The White Mesa mill was first opened in 1980. Uranium mills grind uranium ore and apply chemical processes to convert it to yellowcake uranium. The White Mesa mill receives uranium ore from the La Sal and Pinyon mines. A batch processing of uranium ore to yellowcake takes about seven days. The chemical process uses water from on-site wells and sulfuric acid. The radioactive waste from this process is stored on-site in containment ponds. When the ponds are full, they are covered with dirt.

== Pinyon Plain ==
Energy Fuels owns and operates the Pinyon Plain Uranium Mine in the Kaibab National Forest. The mine was formerly known as Canyon mine due to being 10 miles south of the Grand Canyon. The Havasupai, Grand Canyon Trust, and Sierra Club engaged in a multi decade legal battle which ended in favor of Energy Fuels in 2022. In August 2024, Joe Biden banned uranium mining in the area, but Pinyon mine was granted an exception later in his term.

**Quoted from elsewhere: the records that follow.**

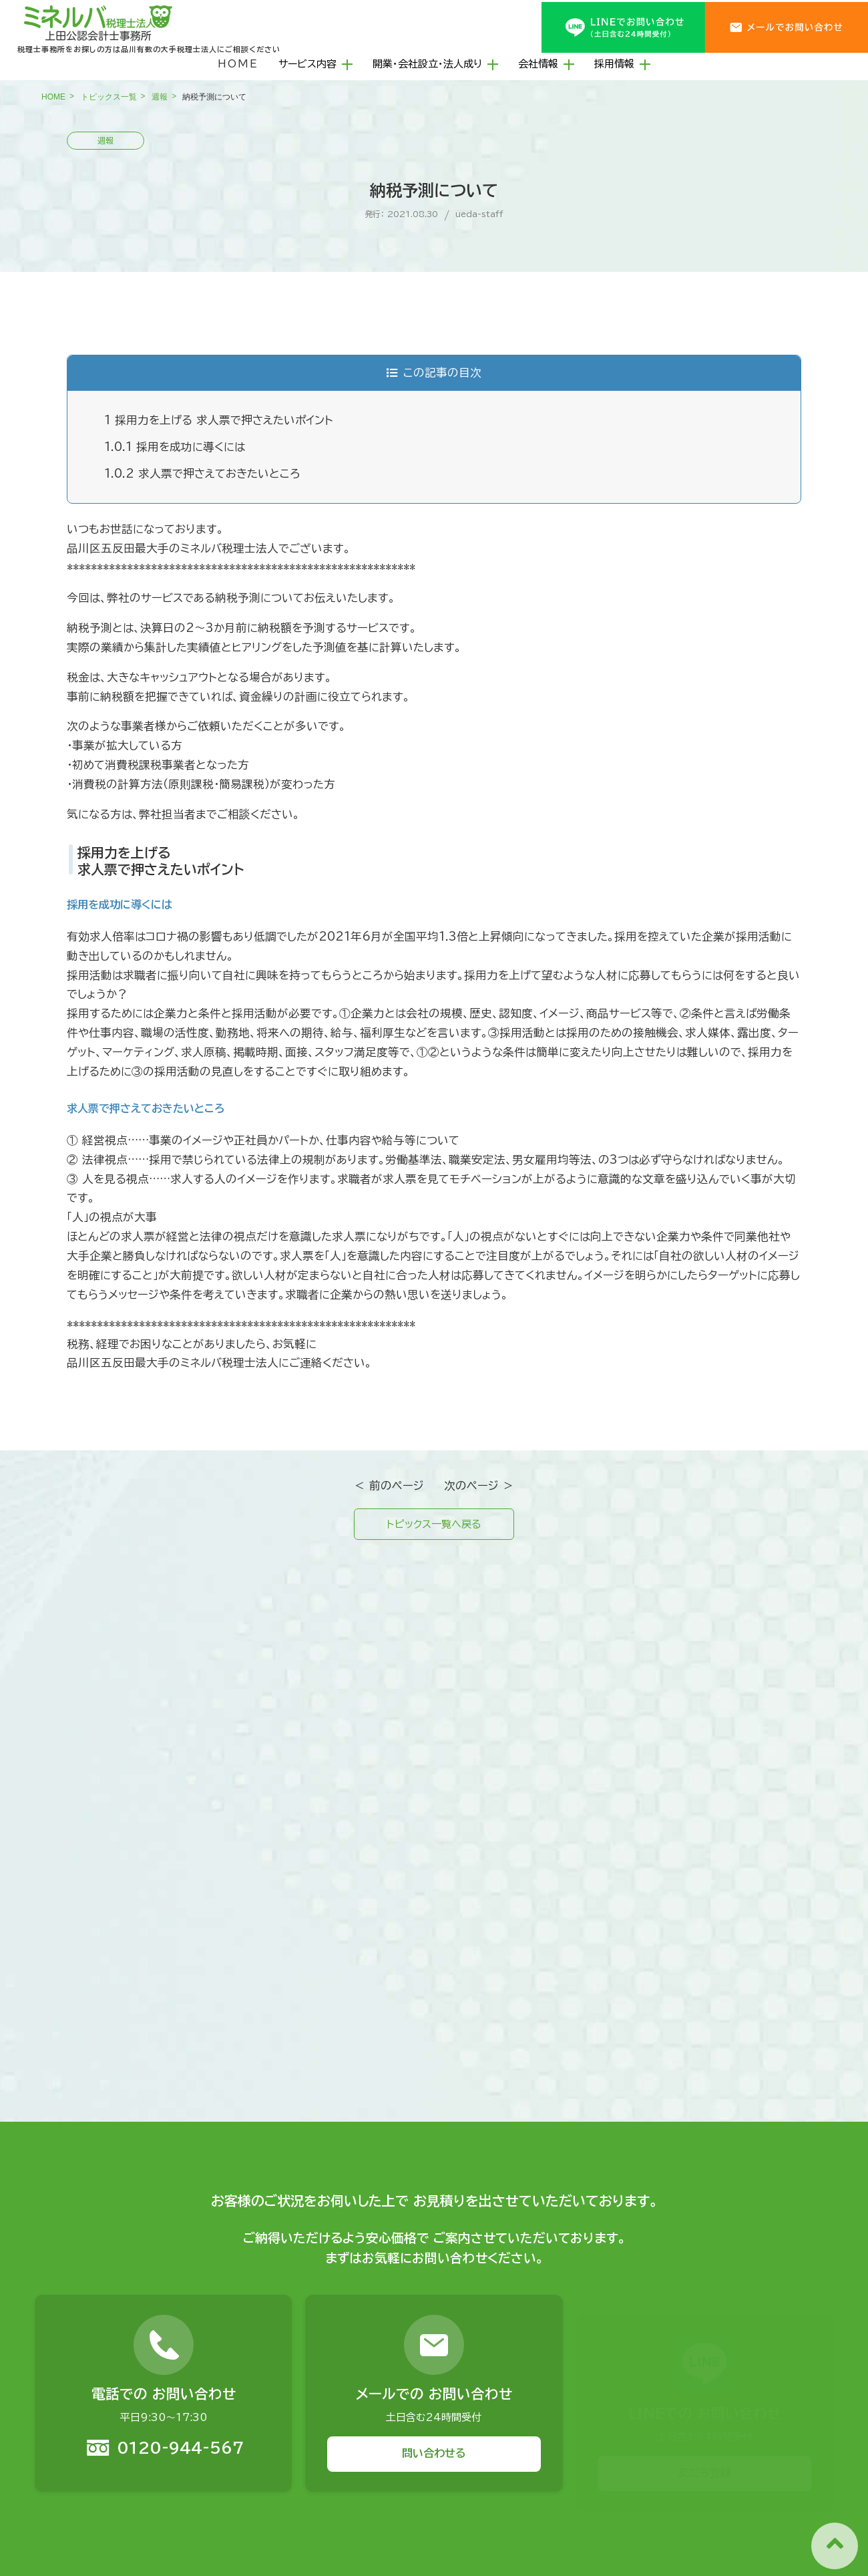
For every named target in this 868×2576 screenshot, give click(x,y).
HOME (238, 64)
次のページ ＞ (479, 1485)
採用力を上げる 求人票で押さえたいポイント (218, 420)
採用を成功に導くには (174, 446)
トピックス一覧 (109, 97)
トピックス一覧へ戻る (434, 1525)
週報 (160, 97)
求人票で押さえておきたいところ (202, 473)
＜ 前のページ (389, 1485)
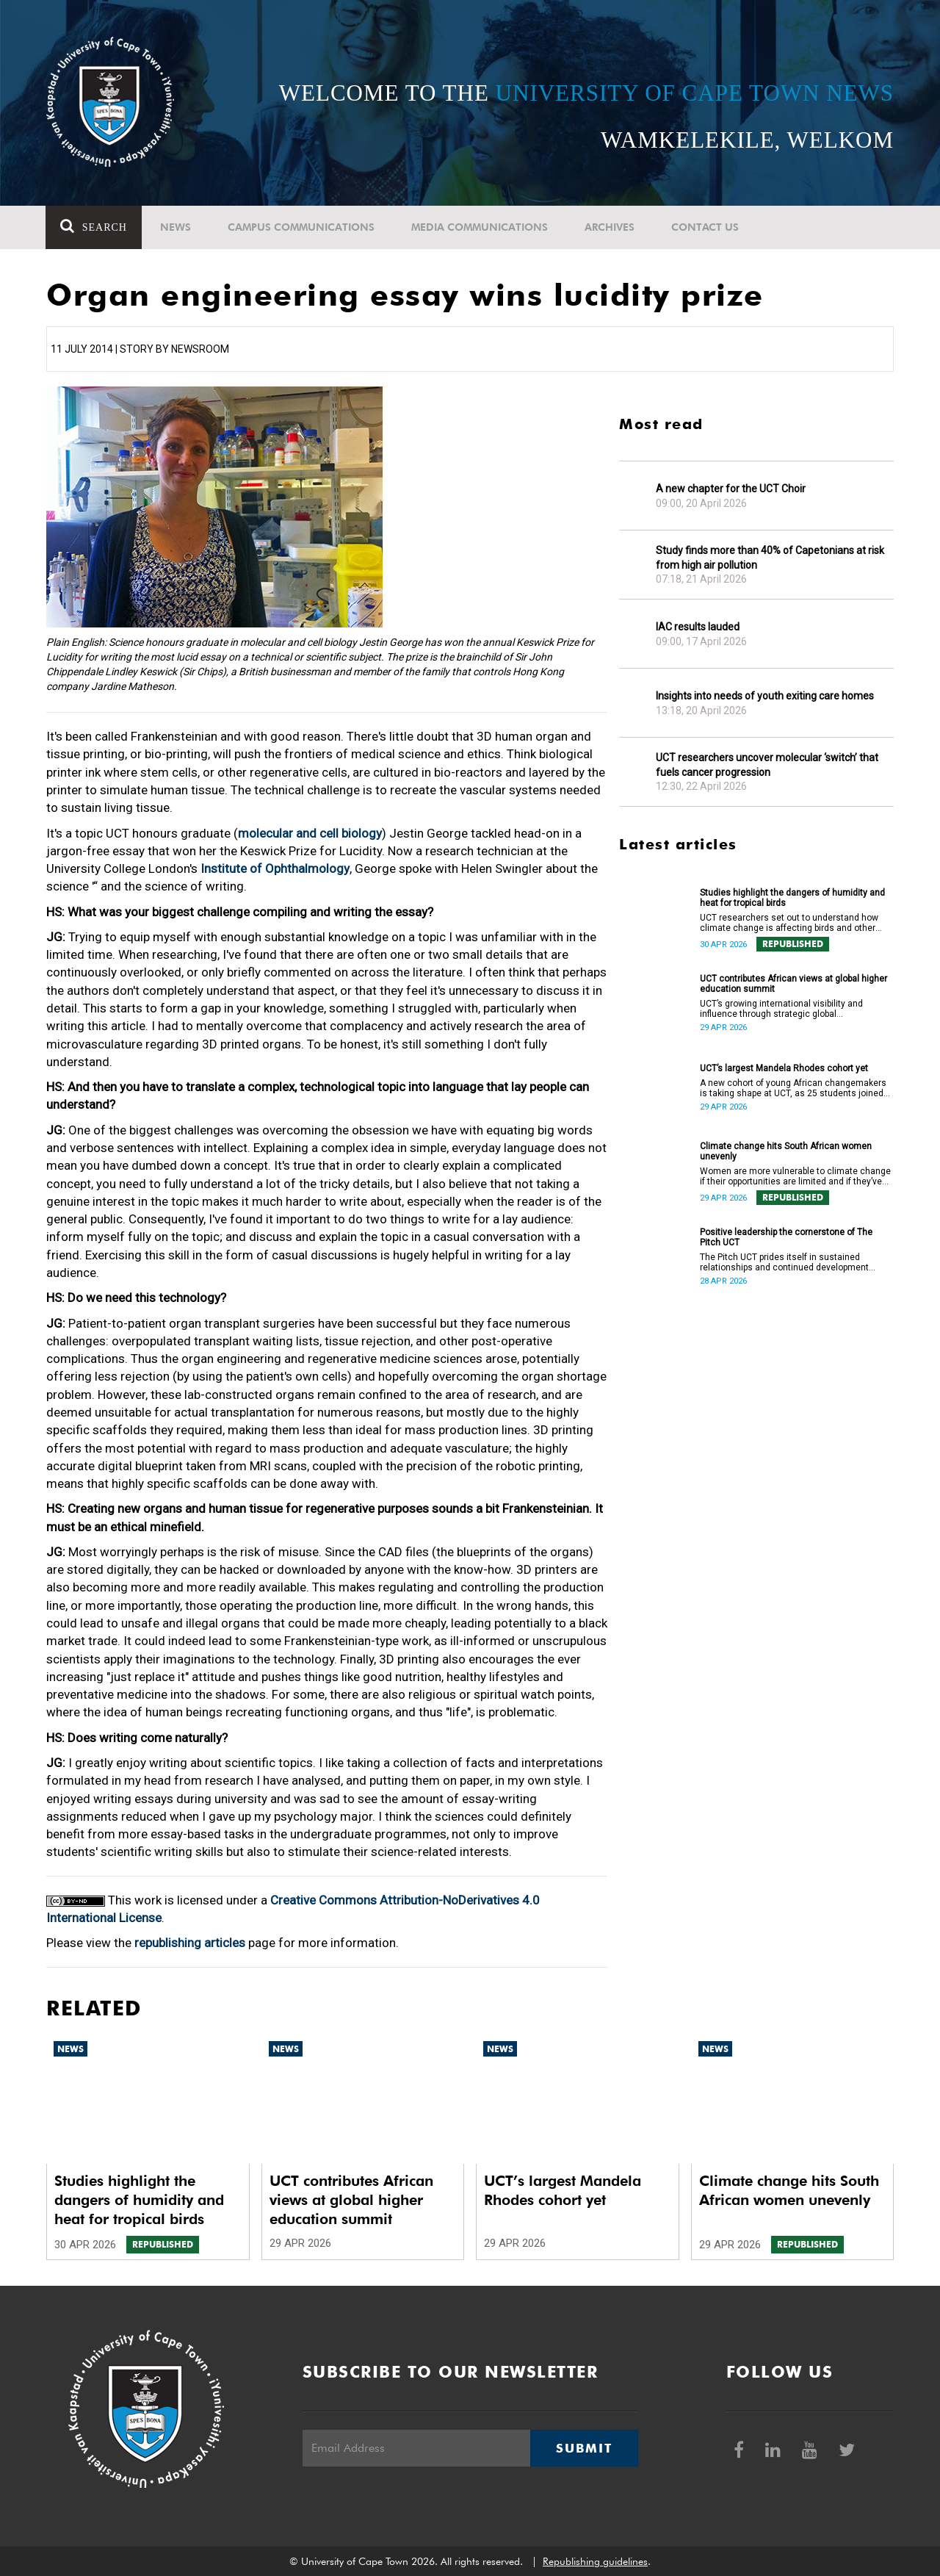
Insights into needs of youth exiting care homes (765, 696)
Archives (610, 227)
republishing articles (189, 1942)
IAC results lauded (698, 627)
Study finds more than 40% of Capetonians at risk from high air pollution (770, 557)
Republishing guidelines (595, 2561)
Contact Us (706, 227)
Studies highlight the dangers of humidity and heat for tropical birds (792, 898)
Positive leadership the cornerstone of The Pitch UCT (786, 1237)
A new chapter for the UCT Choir (731, 488)
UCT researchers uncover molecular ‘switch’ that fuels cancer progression (767, 765)
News (176, 227)
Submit (584, 2448)
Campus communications (301, 227)
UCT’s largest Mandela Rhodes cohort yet (784, 1068)
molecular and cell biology (310, 833)
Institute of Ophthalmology (275, 868)
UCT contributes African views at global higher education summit (793, 984)
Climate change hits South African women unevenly (786, 1151)
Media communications (480, 227)
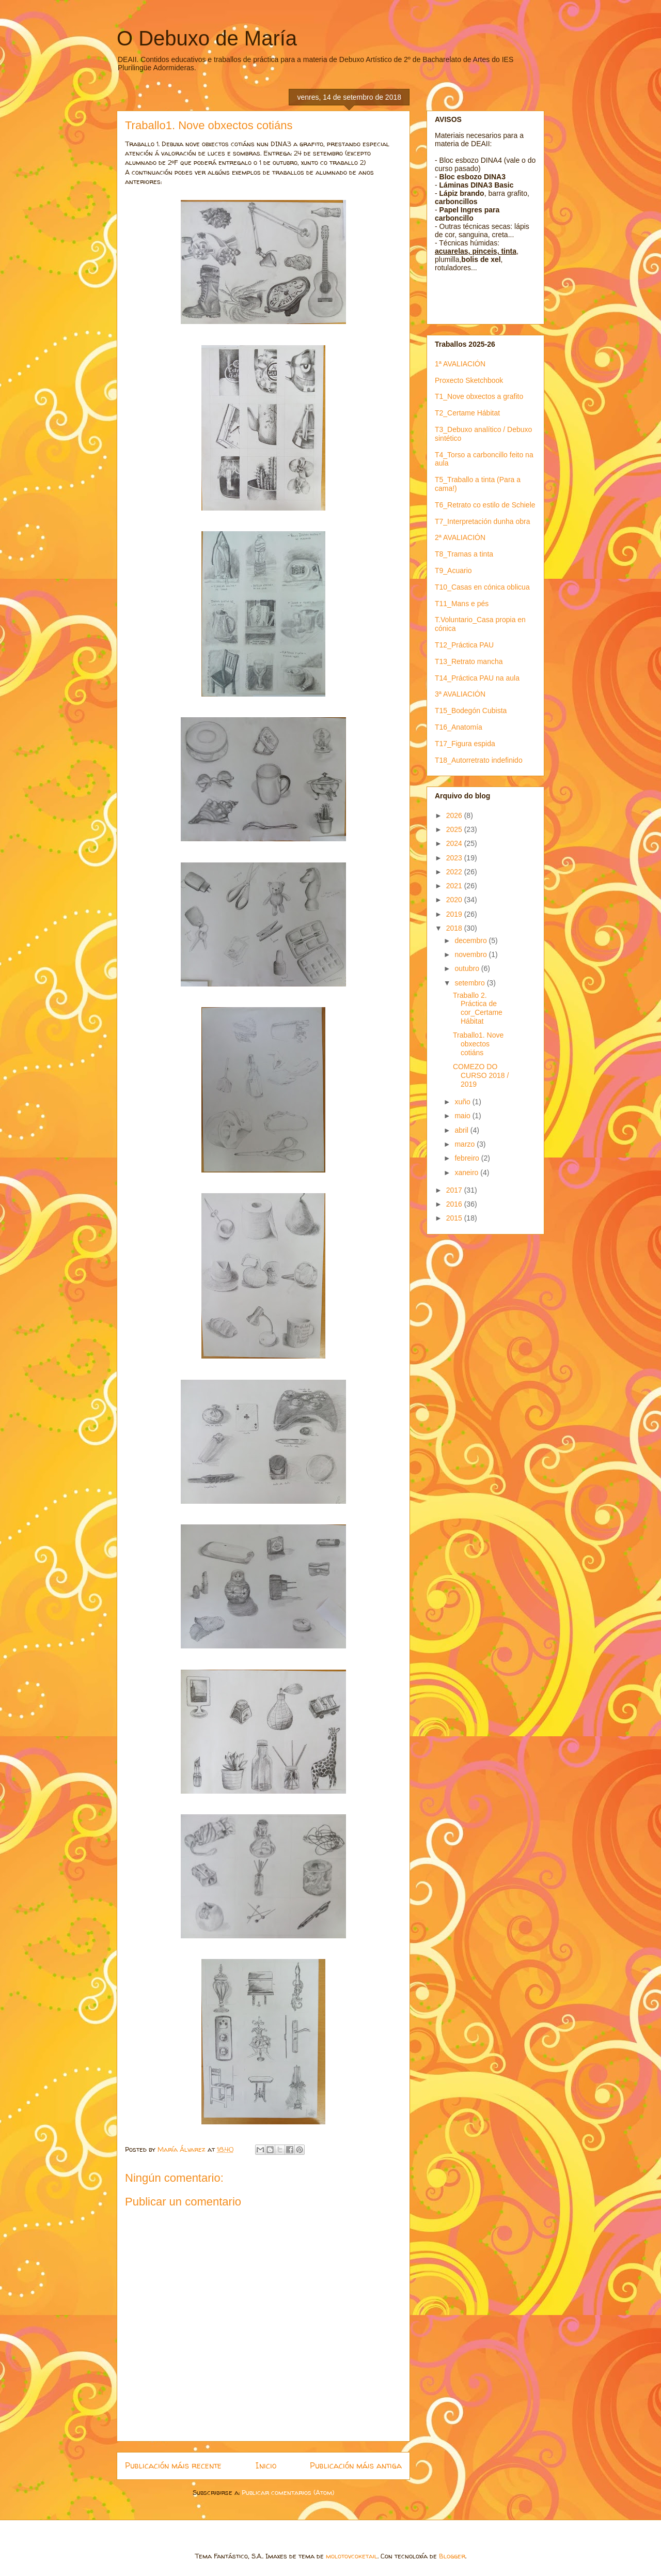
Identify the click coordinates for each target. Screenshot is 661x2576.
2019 (455, 914)
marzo (465, 1144)
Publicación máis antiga (356, 2465)
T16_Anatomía (458, 727)
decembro (471, 940)
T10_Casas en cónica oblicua (482, 587)
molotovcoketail (351, 2555)
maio (463, 1116)
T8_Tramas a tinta (464, 554)
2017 (455, 1190)
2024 (455, 843)
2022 (455, 872)
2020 (455, 900)
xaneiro (467, 1172)
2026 (455, 815)
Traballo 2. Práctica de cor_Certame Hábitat (477, 1008)
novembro (471, 954)
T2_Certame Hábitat (467, 413)
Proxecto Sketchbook (469, 380)
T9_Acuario (453, 570)
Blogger (452, 2555)
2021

== Navajo Transportation Agreement ==
In 2024, Energy Fuels responded to 'Haul No' protests against their operations and a Navajo policy against uranium shipment in their territory by halting transports until they came to an agreement with the tribe. The agreement reached in January 2025, holds Energy Fuels responsible for additional safety measures and transport of uranium mine cleanup materials at their own cost to the Navajo nation to help address abandoned mines from previous decades of mining on Navajo land. EF must also give the Navajo notice before transporting uranium.